76 giorni riversati in forma di spettacolo, una sorta di diario, una visione endoscopica di questa nostra infinita permanenza artistica, di quello che abbiamo passato, di quello che non si è visto nelle telecamere dello streaming. La rabbia, la solitudine, il disfacimento del corpo, gli abbracci, le paure, gli sguardi complici. Insomma la vita di cinque essere umani chiusi dentro una casa.
Dunque 76 è anche una riflessione sulla nostra contemporaneità, sul concetto di chiusura, sul senso del teatro e della vita dei teatranti.
76 è qualcosa che poteva nascere soltanto in questo contesto, e soltanto in questo momento storico: lo spettacolo ha preso questa forma, chiudendoci ogni altra strada.
76 è un numero, una data e una testimonianza.

Lanera - Pisano

 

SENET

drammaturgia e regia PIER LORENZO PISANO
con ALFREDO ANGELICI, FEDERICA CARRUBA TOSCANO, MATILDE VIGNA
disegno luci SALVATORE PALLADINO

produzione FONDAZIONE TEATRO DI NAPOLI – TEATRO BELLINI

“Cosa c’è fuori?”
È una domanda che ci poniamo tantissime volte nel corso di una giornata. Il fuori è un qualcosa di multiforme, in constante definizione, nel bene e nel male. È una sorpresa, è una festa, guarda c’è una parata; ed è la pioggia, prendi l’ombrello prima di uscire, togliti le scarpe prima di entrare. Certe volte però, magari da piccoli, abbiamo l’impressione che quello che c’è fuori, che tutto il resto del mondo, dipenda da noi. Magari d’estate in un parco, magari al mare, ci sentiamo tristi, e subito le nuvole davanti a noi si inspessiscono e si rabbuiano. Magari abbiamo voglia di correre e urlare, e il vento comincia a soffiare e a spingerci.

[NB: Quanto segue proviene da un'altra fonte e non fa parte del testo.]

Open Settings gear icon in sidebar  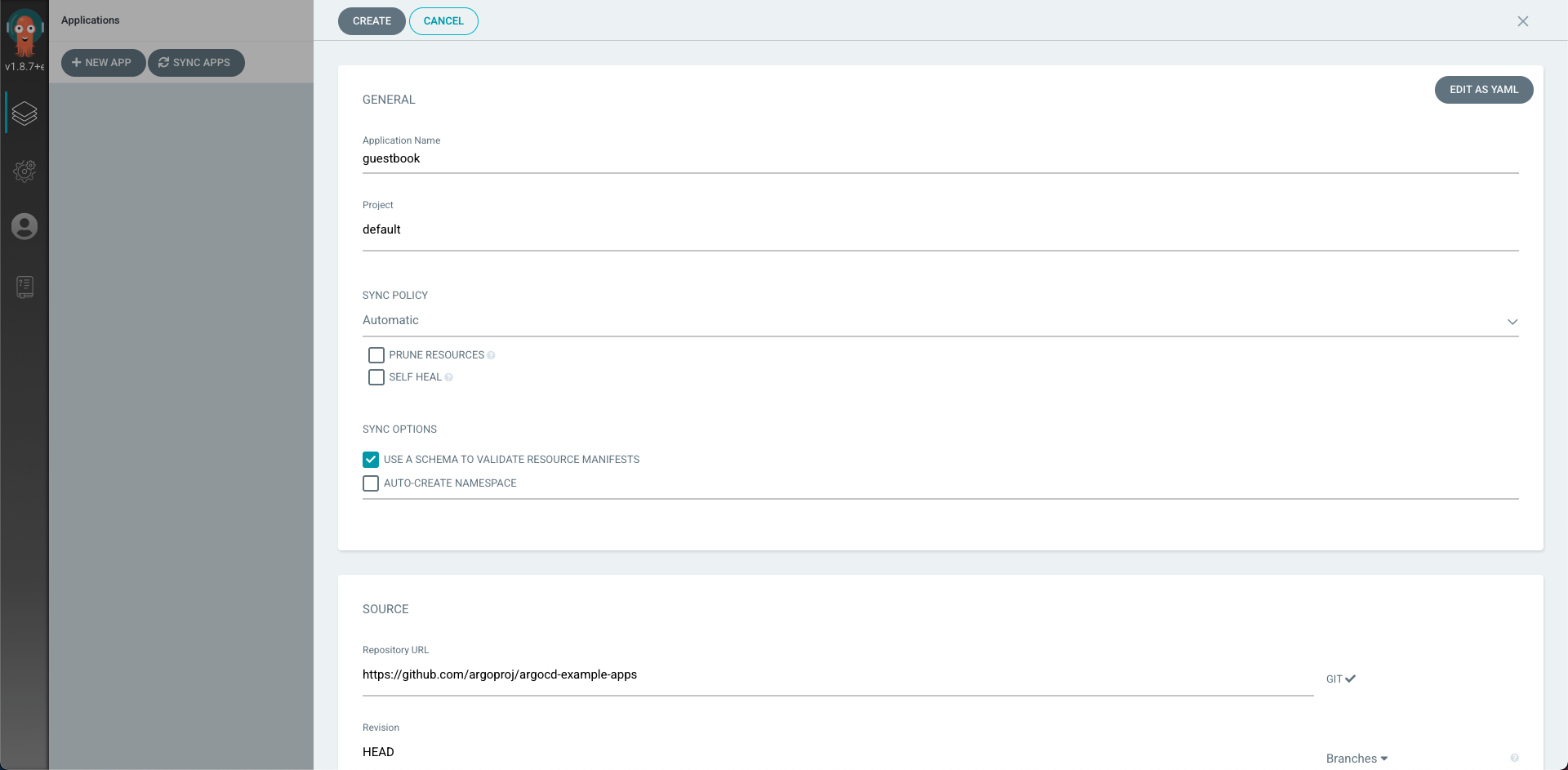coord(24,171)
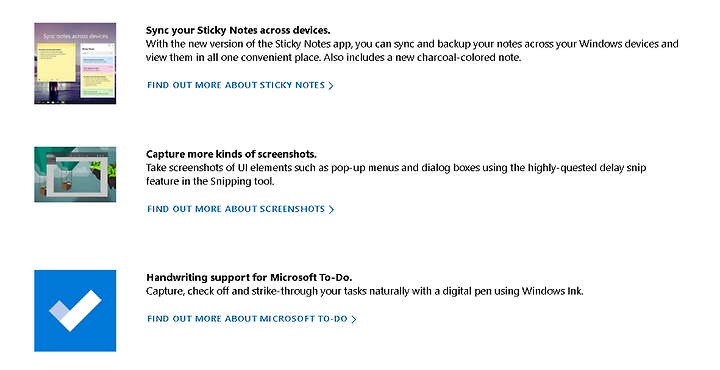
Task: Click the Sync notes across devices caption
Action: 75,36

Da piccoli ne siamo certi: quello che pensiamo, che desideriamo, le nostre parole ed emozioni creano il fuori, gli danno una forma e delle regole. È il mondo che si adegua a noi, e non il contrario. E magari una sera, in una casa, due donne cominciano ad interrogarsi su quello che c’è fuori. E le loro parole, di paura, di gioia, di dolore, cominciano a creare il mondo, come quando eravamo bambini.
SENET è uno spettacolo nato in cattività. Nella cattività artistica del progetto Zona Rossa Bellini. È una scrittura nata sulla scena nel senso vero del termine, creata dormendo a dieci metri dal palco; la carne e il legno non sono mai state più vicine di così.
“Cosa c’è fuori?” SENET si basa su una percezione del fuori distorta. Sull’idea che una parola, detta su un palco col buio attorno, possa creare un mondo.